Regarding ART treated patients, Evering et al. [32] have studied the variability of the proviral DNA in the gut and blood compartments by SGS of the env part of the virus. They showed absence of evolution of the env sequences in the GALT and in PBMC; the authors mention that they cannot rule out the possibility of evolution in other viral genomic regions of HIV-1 such as pol which have not been investigated. Josefsson et al. [33] have compared the HIV DNA in PBMC and GALT from patients being on successful ART; they have used SGS technology and showed that there is no significant difference between the sequences from both compartments. They concluded that the HIV reservoir is stable on long-term suppressive ART and raise the hypothesis that the population of infected cells exhibiting a low variability of the virus could be maintained by homeostatic cell proliferation.
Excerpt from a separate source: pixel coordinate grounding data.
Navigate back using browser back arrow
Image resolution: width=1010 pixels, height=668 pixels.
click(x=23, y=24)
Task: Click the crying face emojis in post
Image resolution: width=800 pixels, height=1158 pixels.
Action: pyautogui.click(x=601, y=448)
The patients of our study are similar to those of the two publications mentioned above i.e., ART- treated patients with controlled viral load and therefore a stable viral reservoir; the phylogenetic inferences obtained after NGS evidenced a very low genetic distance between the GALT and PBMC compartments intra-patient. On the other hand, it is possible to differentiate the GALT/PBMC sequences inter-patients; the SGS analysis performed plus the genetic divergence values after NGS and SGS are concordant with a high similarity between proviruses intra-patient. It must be underlined that the SGS technique decreases taq-induced recombination and nucleotide mis-incorporation, providing therefore a more reliable conclusion than conventional cloning [20].
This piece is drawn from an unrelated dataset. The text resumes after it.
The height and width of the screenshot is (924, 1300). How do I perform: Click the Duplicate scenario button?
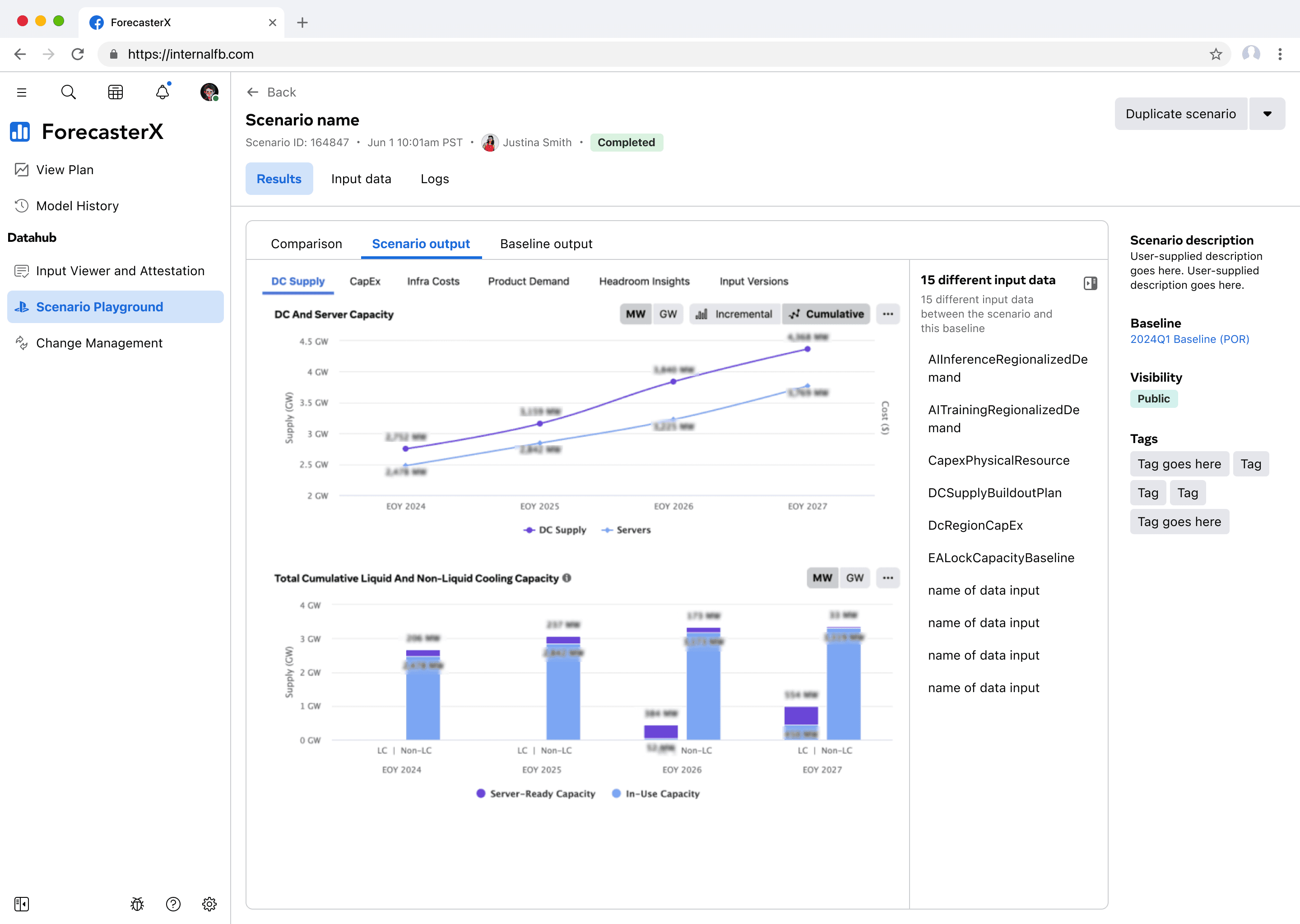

Among the limitations of our study, we must note the fact that only the RT part of the proviral DNA has been considered and also that we have analyzed global archived DNA molecules without differentiating noninfectious and replication competent genomes [34]; however, more recent data show that even defective proviral DNA molecules can be expressed and yield viral proteins recognized by CTL T CD8 + lymphocytes [35].

In conclusion, our results confirm that the proviruses in GALT and PBMC are very similar in these patients under ART and who could be the target population of choice for a therapeutic vaccine and indicate that the analysis of the blood compartment can provide results that can extrapolated to the gut compartment, a major reservoir of HIV.

The strategies used in the future, whether they will be associated with a shock-and-kill approach (and a therapeutic vaccine is a part of this approach) or block-and-lock effect based on HIV silencing [36], will have to consider the proviral DNA of the archived virus not only in the blood but also in different tissue reservoirs including the gut.